[EXERCISE DATA]
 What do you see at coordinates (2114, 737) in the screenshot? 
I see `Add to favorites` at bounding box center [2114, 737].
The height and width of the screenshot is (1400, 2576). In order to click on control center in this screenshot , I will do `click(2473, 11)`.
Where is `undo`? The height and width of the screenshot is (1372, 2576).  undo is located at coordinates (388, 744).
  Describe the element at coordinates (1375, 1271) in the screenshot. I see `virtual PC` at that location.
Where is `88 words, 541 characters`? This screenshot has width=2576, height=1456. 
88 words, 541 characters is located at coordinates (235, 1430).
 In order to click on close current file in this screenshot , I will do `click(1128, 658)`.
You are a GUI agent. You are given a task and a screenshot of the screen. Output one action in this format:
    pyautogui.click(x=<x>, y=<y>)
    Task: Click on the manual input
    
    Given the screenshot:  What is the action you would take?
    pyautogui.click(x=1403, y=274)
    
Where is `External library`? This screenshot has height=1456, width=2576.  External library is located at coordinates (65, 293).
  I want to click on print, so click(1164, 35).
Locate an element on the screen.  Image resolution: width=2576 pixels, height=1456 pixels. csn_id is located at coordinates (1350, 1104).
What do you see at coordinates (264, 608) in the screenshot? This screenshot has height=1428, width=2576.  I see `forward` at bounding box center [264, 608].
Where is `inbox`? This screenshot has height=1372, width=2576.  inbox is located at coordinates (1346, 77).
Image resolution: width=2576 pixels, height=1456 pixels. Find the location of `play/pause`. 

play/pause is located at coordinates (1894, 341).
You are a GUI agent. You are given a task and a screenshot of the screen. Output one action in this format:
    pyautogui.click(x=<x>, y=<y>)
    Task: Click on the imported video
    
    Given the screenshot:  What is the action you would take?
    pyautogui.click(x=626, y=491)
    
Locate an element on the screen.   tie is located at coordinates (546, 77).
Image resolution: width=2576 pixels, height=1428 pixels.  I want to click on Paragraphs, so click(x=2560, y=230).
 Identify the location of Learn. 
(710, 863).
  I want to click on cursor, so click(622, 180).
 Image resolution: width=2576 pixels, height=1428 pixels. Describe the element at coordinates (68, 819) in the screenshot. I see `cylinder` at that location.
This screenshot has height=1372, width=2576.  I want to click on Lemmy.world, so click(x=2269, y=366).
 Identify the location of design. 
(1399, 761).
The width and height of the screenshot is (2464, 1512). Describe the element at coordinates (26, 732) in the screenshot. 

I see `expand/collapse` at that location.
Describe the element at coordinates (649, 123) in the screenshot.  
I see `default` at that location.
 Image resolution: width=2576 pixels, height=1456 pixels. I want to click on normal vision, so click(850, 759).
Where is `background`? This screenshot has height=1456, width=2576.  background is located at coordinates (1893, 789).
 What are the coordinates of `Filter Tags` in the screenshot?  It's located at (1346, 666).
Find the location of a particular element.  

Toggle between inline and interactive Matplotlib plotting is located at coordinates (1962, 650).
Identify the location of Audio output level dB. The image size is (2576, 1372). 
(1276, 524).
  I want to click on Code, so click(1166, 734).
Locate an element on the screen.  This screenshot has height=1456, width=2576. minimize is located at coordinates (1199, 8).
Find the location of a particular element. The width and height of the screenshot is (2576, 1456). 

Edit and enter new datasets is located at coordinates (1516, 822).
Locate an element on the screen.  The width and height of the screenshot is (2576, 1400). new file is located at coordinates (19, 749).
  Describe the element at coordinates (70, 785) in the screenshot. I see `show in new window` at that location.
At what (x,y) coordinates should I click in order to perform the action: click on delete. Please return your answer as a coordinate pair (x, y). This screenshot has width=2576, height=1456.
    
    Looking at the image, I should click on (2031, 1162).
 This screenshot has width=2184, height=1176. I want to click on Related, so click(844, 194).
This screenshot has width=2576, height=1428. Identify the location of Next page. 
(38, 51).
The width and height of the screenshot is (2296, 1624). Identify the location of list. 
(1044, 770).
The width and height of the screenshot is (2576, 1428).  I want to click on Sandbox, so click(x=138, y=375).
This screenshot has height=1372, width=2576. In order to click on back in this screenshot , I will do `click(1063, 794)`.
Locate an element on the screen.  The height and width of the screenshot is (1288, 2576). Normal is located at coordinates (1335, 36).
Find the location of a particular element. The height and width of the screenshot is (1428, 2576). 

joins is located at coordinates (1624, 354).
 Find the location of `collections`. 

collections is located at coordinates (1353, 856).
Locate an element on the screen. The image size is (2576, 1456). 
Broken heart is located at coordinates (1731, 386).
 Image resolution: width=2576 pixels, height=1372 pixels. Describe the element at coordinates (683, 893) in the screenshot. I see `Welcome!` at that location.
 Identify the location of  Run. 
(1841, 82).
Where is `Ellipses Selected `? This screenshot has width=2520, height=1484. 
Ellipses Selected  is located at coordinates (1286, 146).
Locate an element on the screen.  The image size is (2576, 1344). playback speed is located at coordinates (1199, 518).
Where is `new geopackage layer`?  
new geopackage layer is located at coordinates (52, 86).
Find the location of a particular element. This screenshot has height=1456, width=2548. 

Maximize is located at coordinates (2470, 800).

[STATED PROBLEM]
Copy out all of the records above, word for word and line for line.

[THE RESULT]
 What do you see at coordinates (2114, 737) in the screenshot? 
I see `Add to favorites` at bounding box center [2114, 737].
The height and width of the screenshot is (1400, 2576). In order to click on control center in this screenshot , I will do `click(2473, 11)`.
Where is `undo`? The height and width of the screenshot is (1372, 2576).  undo is located at coordinates (388, 744).
  Describe the element at coordinates (1375, 1271) in the screenshot. I see `virtual PC` at that location.
Where is `88 words, 541 characters`? This screenshot has width=2576, height=1456. 
88 words, 541 characters is located at coordinates (235, 1430).
 In order to click on close current file in this screenshot , I will do `click(1128, 658)`.
You are a GUI agent. You are given a task and a screenshot of the screen. Output one action in this format:
    pyautogui.click(x=<x>, y=<y>)
    Task: Click on the manual input
    
    Given the screenshot:  What is the action you would take?
    pyautogui.click(x=1403, y=274)
    
Where is `External library`? This screenshot has height=1456, width=2576.  External library is located at coordinates (65, 293).
  I want to click on print, so click(1164, 35).
Locate an element on the screen.  Image resolution: width=2576 pixels, height=1456 pixels. csn_id is located at coordinates (1350, 1104).
What do you see at coordinates (264, 608) in the screenshot? This screenshot has height=1428, width=2576.  I see `forward` at bounding box center [264, 608].
Where is `inbox`? This screenshot has height=1372, width=2576.  inbox is located at coordinates (1346, 77).
Image resolution: width=2576 pixels, height=1456 pixels. Find the location of `play/pause`. 

play/pause is located at coordinates (1894, 341).
You are a GUI agent. You are given a task and a screenshot of the screen. Output one action in this format:
    pyautogui.click(x=<x>, y=<y>)
    Task: Click on the imported video
    
    Given the screenshot:  What is the action you would take?
    pyautogui.click(x=626, y=491)
    
Locate an element on the screen.   tie is located at coordinates (546, 77).
Image resolution: width=2576 pixels, height=1428 pixels.  I want to click on Paragraphs, so click(x=2560, y=230).
 Identify the location of Learn. 
(710, 863).
  I want to click on cursor, so click(622, 180).
 Image resolution: width=2576 pixels, height=1428 pixels. Describe the element at coordinates (68, 819) in the screenshot. I see `cylinder` at that location.
This screenshot has height=1372, width=2576.  I want to click on Lemmy.world, so click(x=2269, y=366).
 Identify the location of design. 
(1399, 761).
The width and height of the screenshot is (2464, 1512). Describe the element at coordinates (26, 732) in the screenshot. 

I see `expand/collapse` at that location.
Describe the element at coordinates (649, 123) in the screenshot.  
I see `default` at that location.
 Image resolution: width=2576 pixels, height=1456 pixels. I want to click on normal vision, so click(850, 759).
Where is `background`? This screenshot has height=1456, width=2576.  background is located at coordinates (1893, 789).
 What are the coordinates of `Filter Tags` in the screenshot?  It's located at (1346, 666).
Find the location of a particular element.  

Toggle between inline and interactive Matplotlib plotting is located at coordinates (1962, 650).
Identify the location of Audio output level dB. The image size is (2576, 1372). 
(1276, 524).
  I want to click on Code, so click(1166, 734).
Locate an element on the screen.  This screenshot has height=1456, width=2576. minimize is located at coordinates (1199, 8).
Find the location of a particular element. The width and height of the screenshot is (2576, 1456). 

Edit and enter new datasets is located at coordinates (1516, 822).
Locate an element on the screen.  The width and height of the screenshot is (2576, 1400). new file is located at coordinates (19, 749).
  Describe the element at coordinates (70, 785) in the screenshot. I see `show in new window` at that location.
At what (x,y) coordinates should I click in order to perform the action: click on delete. Please return your answer as a coordinate pair (x, y). This screenshot has width=2576, height=1456.
    
    Looking at the image, I should click on (2031, 1162).
 This screenshot has width=2184, height=1176. I want to click on Related, so click(844, 194).
This screenshot has width=2576, height=1428. Identify the location of Next page. 
(38, 51).
The width and height of the screenshot is (2296, 1624). Identify the location of list. 
(1044, 770).
The width and height of the screenshot is (2576, 1428).  I want to click on Sandbox, so click(x=138, y=375).
This screenshot has height=1372, width=2576. In order to click on back in this screenshot , I will do `click(1063, 794)`.
Locate an element on the screen.  The height and width of the screenshot is (1288, 2576). Normal is located at coordinates (1335, 36).
Find the location of a particular element. The height and width of the screenshot is (1428, 2576). 

joins is located at coordinates (1624, 354).
 Find the location of `collections`. 

collections is located at coordinates (1353, 856).
Locate an element on the screen. The image size is (2576, 1456). 
Broken heart is located at coordinates (1731, 386).
 Image resolution: width=2576 pixels, height=1372 pixels. Describe the element at coordinates (683, 893) in the screenshot. I see `Welcome!` at that location.
 Identify the location of  Run. 
(1841, 82).
Where is `Ellipses Selected `? This screenshot has width=2520, height=1484. 
Ellipses Selected  is located at coordinates (1286, 146).
Locate an element on the screen.  The image size is (2576, 1344). playback speed is located at coordinates (1199, 518).
Where is `new geopackage layer`?  
new geopackage layer is located at coordinates (52, 86).
Find the location of a particular element. This screenshot has height=1456, width=2548. 

Maximize is located at coordinates (2470, 800).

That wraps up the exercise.